Reading Online Novel

People of the Weeping Eye(157)



Smoke Shield bent, got a grip on the dead Albaamo, and hoisted the limp body over his shoulders.

“What are you doing?” Fast Legs demanded.

“Go! Canoe landing. Kill the woman. I’ll be along.”

Fast Legs left at a pounding run.

Smoke Shield hurried along, aware of blood and fluids leaking down his back and legs. The bear hide would be ruined, but he could always replace a bear hide. The one thing he could not afford was the discovery of a dead Albaamo mikko. He topped the crest above the landing and tossed the corpse to slide down the greasy wet clay. Fast Legs stood there, dark worry on his face.

“Gods!” Smoke Shield cried, seeing only their two canoes resting on the beach. Deep tracks showed where the woman had struggled to push her heavy dugout into the water. He slipped and slid down before grasping the corpse and dragging it to the canoes.

Smoke Shield walked out into the current to see past the thick stand of rushes and cattails on either side of the landing. He stared up and down the river. Nothing broke the smooth surface of the water, either upstream or down. “Her first impulse would be to head downriver,” Smoke Shield said. “She would believe herself moving faster, gaining distance.”

“That same current will carry you, War Chief. Hurry. Let me push you off.”

“What about the body?” Smoke Shield asked.

“I’ll attend to the body. You go!” Fast Legs was pushing the canoe as Smoke Shield climbed in. “Here, War Chief! Take my bow.” He tossed his bow and quiver into the hull.

“What about you?”

“I’ll manage! I’m a warrior.” Fast Legs waved as Smoke Shield lifted his paddle and steered into the current.

Foolish woman. He’d be on top of her before she could make any kind of safety.

And when I do, Lotus Root, you are going to wish you were lying back there with your dead husband!





Thirty

After Fast Legs tumbled Red Awl’s body into his canoe, he pushed off, reaching for his paddle and driving the craft upriver, close to the bank. As the first fingers of sunlight topped the horizon and cast light on the wavelets breaking on the shore, the rushes just north of the landing parted, and Lotus Root stepped out. She glanced back where her canoe floated, hidden in a marshy stand of cattails.

“You were right, my husband. These are not smart Chikosi.” She sniffed against the tears that began to trickle down her cheeks. “They shall hear of this day’s work. Upon your dead souls, my husband, I swear it.”

She wiped at the tears, stepping out to stare upriver. Fast Legs’ canoe was a dark speck at the bend of the river. She had hoped they would be too anxious to take Red Awl’s body, that they would rush headlong into their canoes and paddle off, giving her time to retrieve the final conclusive evidence of what they’d done.

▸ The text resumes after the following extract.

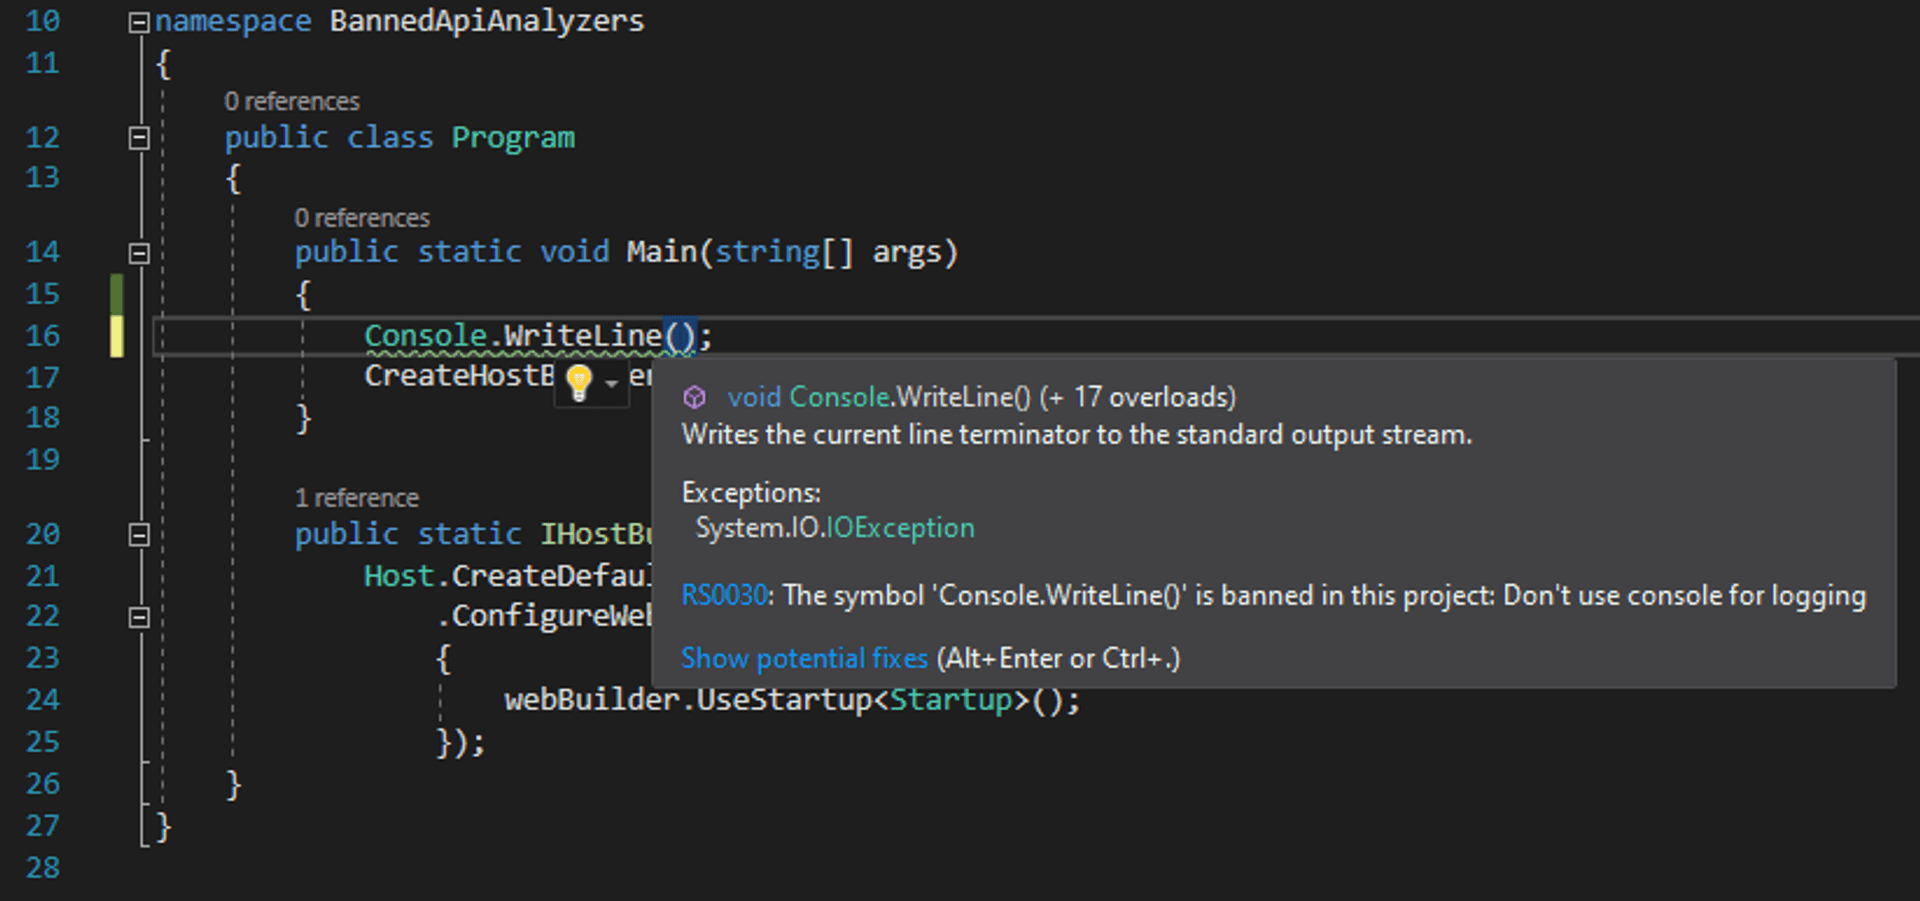Screen dimensions: 1920x901
Task: Collapse the Main method body
Action: (140, 252)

Instead, she had only her word, and the Chikosi war chief’s bow and arrows. It, along with her status as Red Awl’s wife and leader of the Dog Bane Clan, would be enough.

“You have unleashed the winds, War Chief. Now, let us see if you and the Chikosi can ride them!”





Sunlight streamed down between puffy white clouds in the aftermath of the storm that had drifted far beyond the southern horizon. Snow melted into puddles of water on the packed earth of Rainbow City’s plaza. People hurried along, bent on various tasks. They were bundled against the chill that blew down from the north. As they passed, they cast curious gazes at Old White, Swimmer, and Trader as they skirted the edge of the great plaza. To their right, the flat expanse was broken by the great Sacred Cedar of the Tsoyaha. In this case, the Sacred Cedar pole was a tall straight specimen, its sides carved to show the long-ago quest of one of their warriors in search of the terrible wizard who was frightening the sun. Old White wasn’t certain he’d ever seen such a large cedar log. That the Yuchi had managed to cut it, drag it here, and plant it awed him. It must have been a gargantuan effort.

The plaza they skirted consisted of the gaming ground, oriented north to south so the teams could play before the Sacred Cedar. Meanwhile oriented east to west on either side of the pole were the chunkey grounds, one for each moiety.

The Yuchi were unique among peoples. A child was born into his mother’s clan as among other folk, but he was a member of his father’s moiety. The Chief Moiety had its Council House on the square mound overlooking the plaza, while the Warrior Moiety lay to the south. Unlike among the Sky Hand and other peoples, the clans acted autonomously, owing nothing to the moieties. Of these, the Bear, Wolf, Deer, and Panther clans were the most prominent and influential. Yuchi houses all bore an emblem of the sun high up on the ridgepole, but each clan totem was displayed just over the door.